Some example embodiments are described where the CFs provide a OCRS and a UF. However, in some example embodiments, the UF may be omitted. In such example embodiments, the controller calculates the (nearly) optimal configuration based on the OCRSs only.

In some example embodiments, the noise used in the training of the CF may be added or subtracted. However, in some example embodiments, the noise and the calculated value of the configuration parameter may undergo another arithmetic operation such as a multiplication or division (in this case, the noise has a value ~1).

The CF is not restricted to a neural network, and the training of the neural network, if any, is not restricted to CSD. Other implementations and/or different training approaches are feasible, too.

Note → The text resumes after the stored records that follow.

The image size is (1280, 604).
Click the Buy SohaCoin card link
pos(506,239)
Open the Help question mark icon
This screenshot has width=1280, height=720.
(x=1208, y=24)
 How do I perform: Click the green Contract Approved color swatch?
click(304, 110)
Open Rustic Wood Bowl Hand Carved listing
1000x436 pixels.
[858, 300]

One piece of information may be transmitted in one or plural messages from one entity to another entity. Each of these messages may comprise further (different) pieces of information.

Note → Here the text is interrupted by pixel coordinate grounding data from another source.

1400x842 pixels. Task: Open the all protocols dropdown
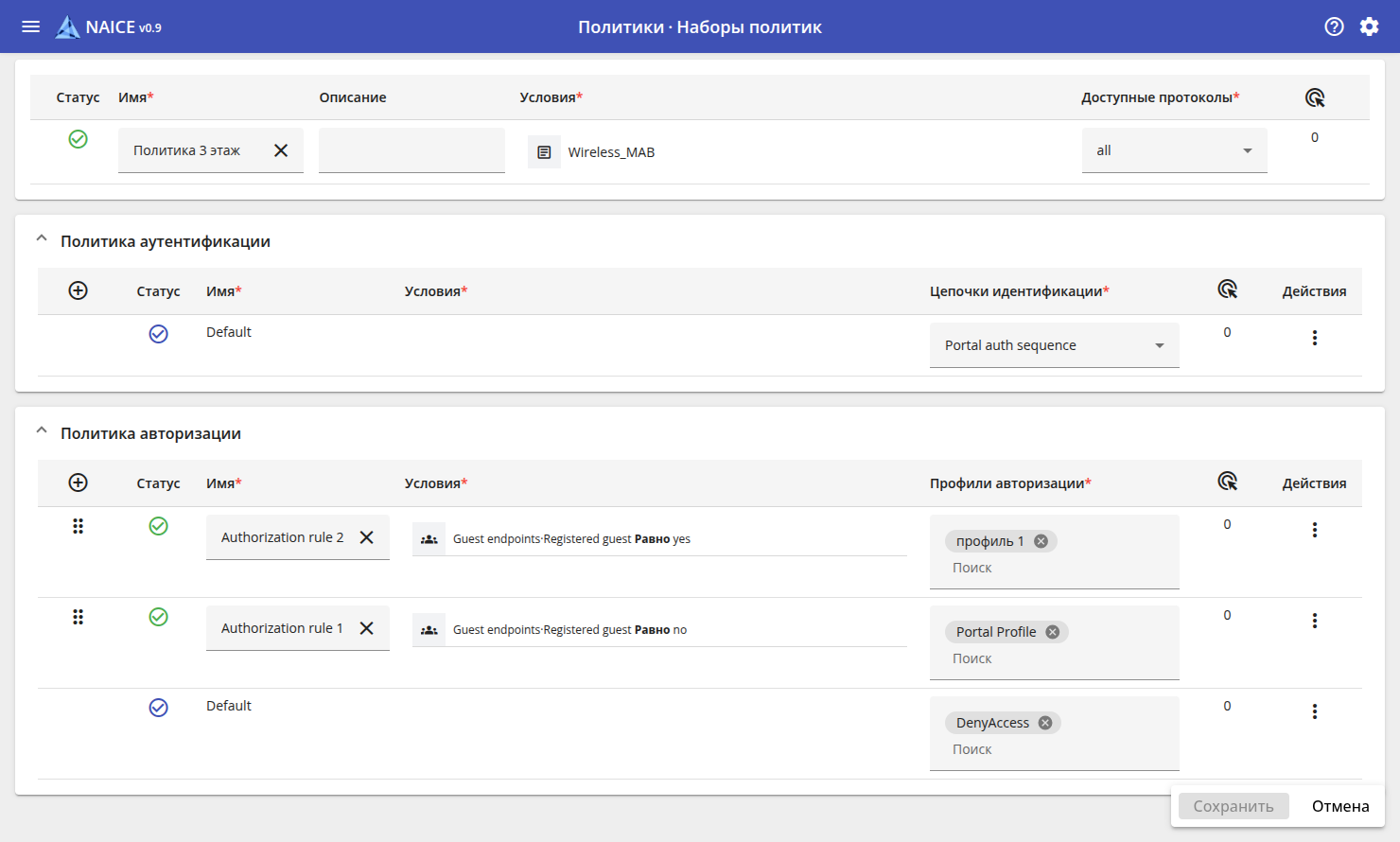click(x=1174, y=150)
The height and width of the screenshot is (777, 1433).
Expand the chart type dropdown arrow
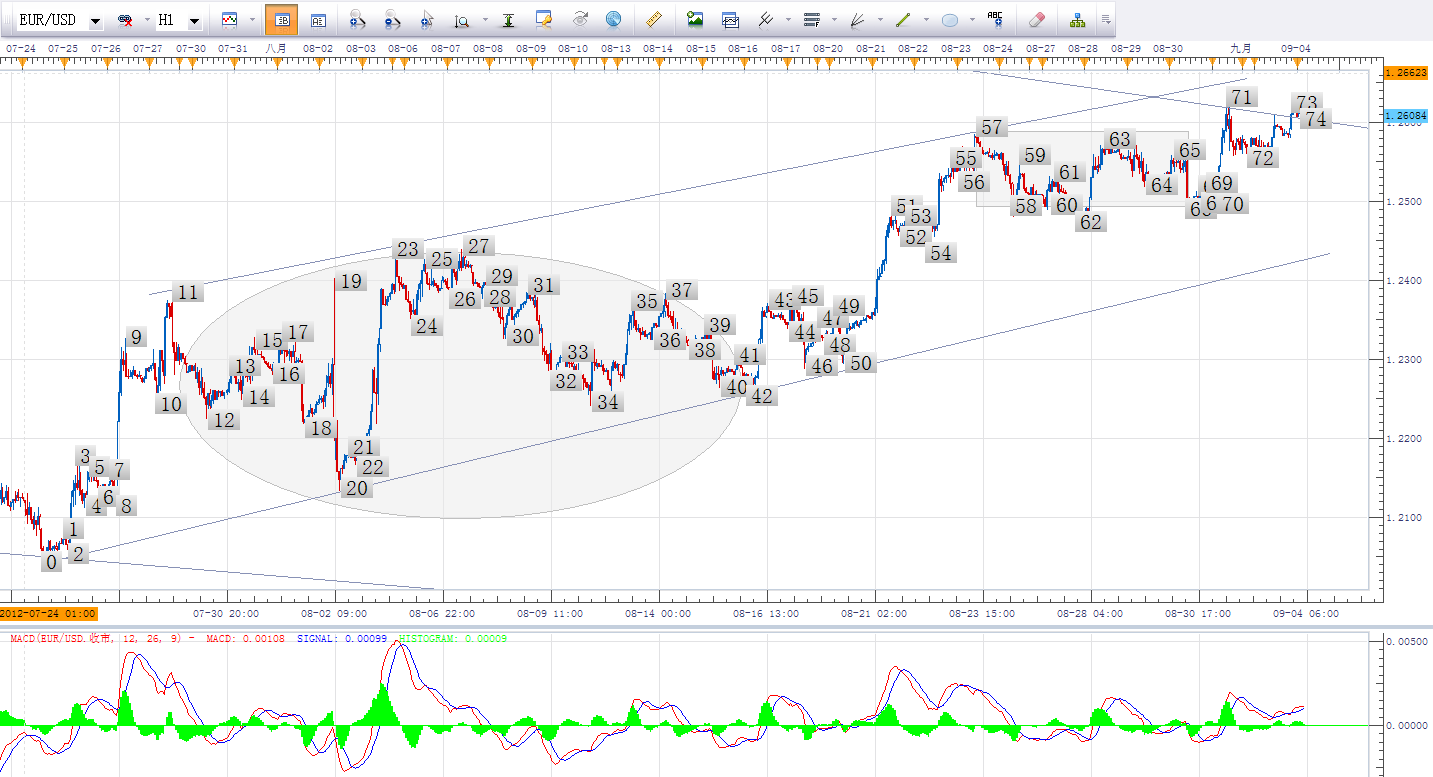pos(251,20)
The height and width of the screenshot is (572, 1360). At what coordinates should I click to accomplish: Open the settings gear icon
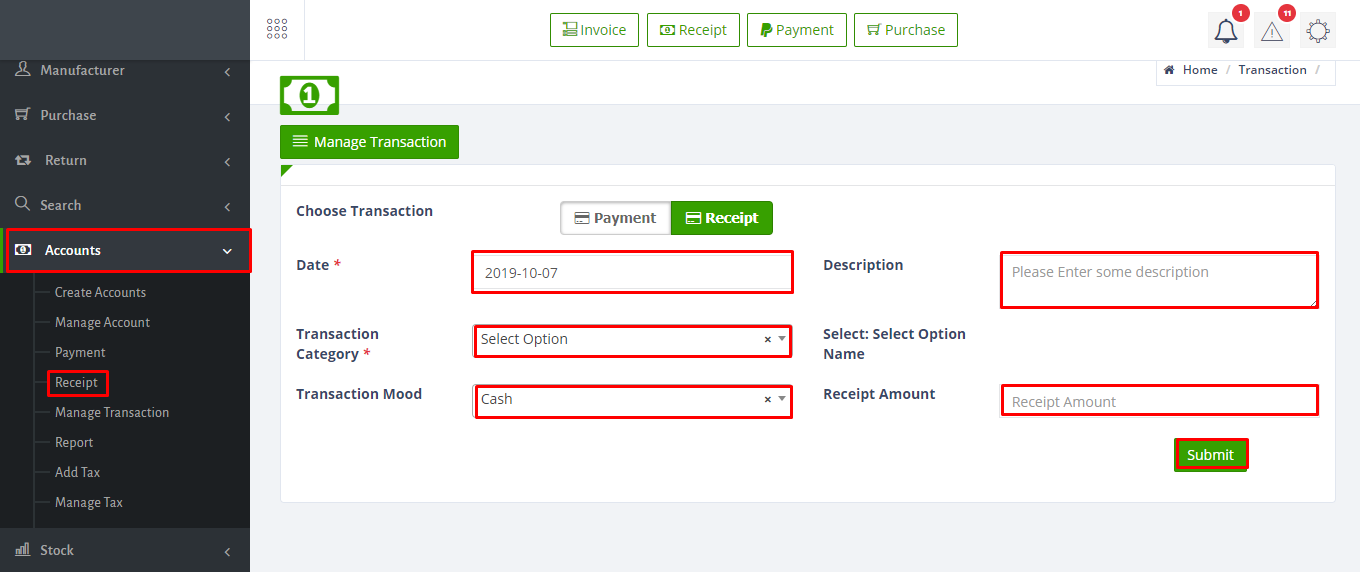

Names of network elements, network functions, protocols, and methods are based on current standards. In other versions or other technologies, the names of these network elements and/or network functions and/or protocols and/or methods may be different, as long as they provide a corresponding functionality.

If not otherwise stated or otherwise made clear from the context, the statement that two entities are different means that they perform different functions. It does not necessarily mean that they are based on different hardware. That is, each of the entities described in the present description may be based on a different hardware, or some or all of the entities may be based on the same hardware. It does not necessarily mean that they are based on different software. That is, each of the entities described in the present description may be based on different software, or some or all of the entities may be based on the same software. Each of the entities described in the present description may be deployed in the cloud.

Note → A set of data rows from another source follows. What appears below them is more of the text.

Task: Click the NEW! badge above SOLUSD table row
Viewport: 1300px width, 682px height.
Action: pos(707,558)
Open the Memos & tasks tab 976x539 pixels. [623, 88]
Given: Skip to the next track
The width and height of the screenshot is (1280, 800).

According to the above description, it should thus be apparent that example embodiments of the present invention provide, for example, a controller, or a component thereof, an apparatus embodying the same, a method for controlling and/or operating the same, and computer program(s) controlling and/or operating the same as well as mediums carrying such computer program(s) and forming computer program product(s). According to the above description, it should thus be apparent that example embodiments of the present invention provide, for example, a cognitive function, or a component thereof, an apparatus embodying the same, a method for controlling and/or operating the same, and computer program(s) controlling and/or operating the same as well as mediums carrying such computer program(s) and forming computer program product(s).

Implementations of any of the above described blocks, apparatuses, systems, techniques or methods include, as non-limiting examples, implementations as hardware, software, firmware, special purpose circuits or logic, general purpose hardware or controller or other computing devices, or some combination thereof. Each of the entities described in the present description may be embodied in the cloud.

It is to be understood that what is described above is what is presently considered the preferred embodiments of the present invention. However, it should be noted that the description of the preferred embodiments is given by way of example only and that various modifications may be made without departing from the scope of the invention as defined by the appended claims.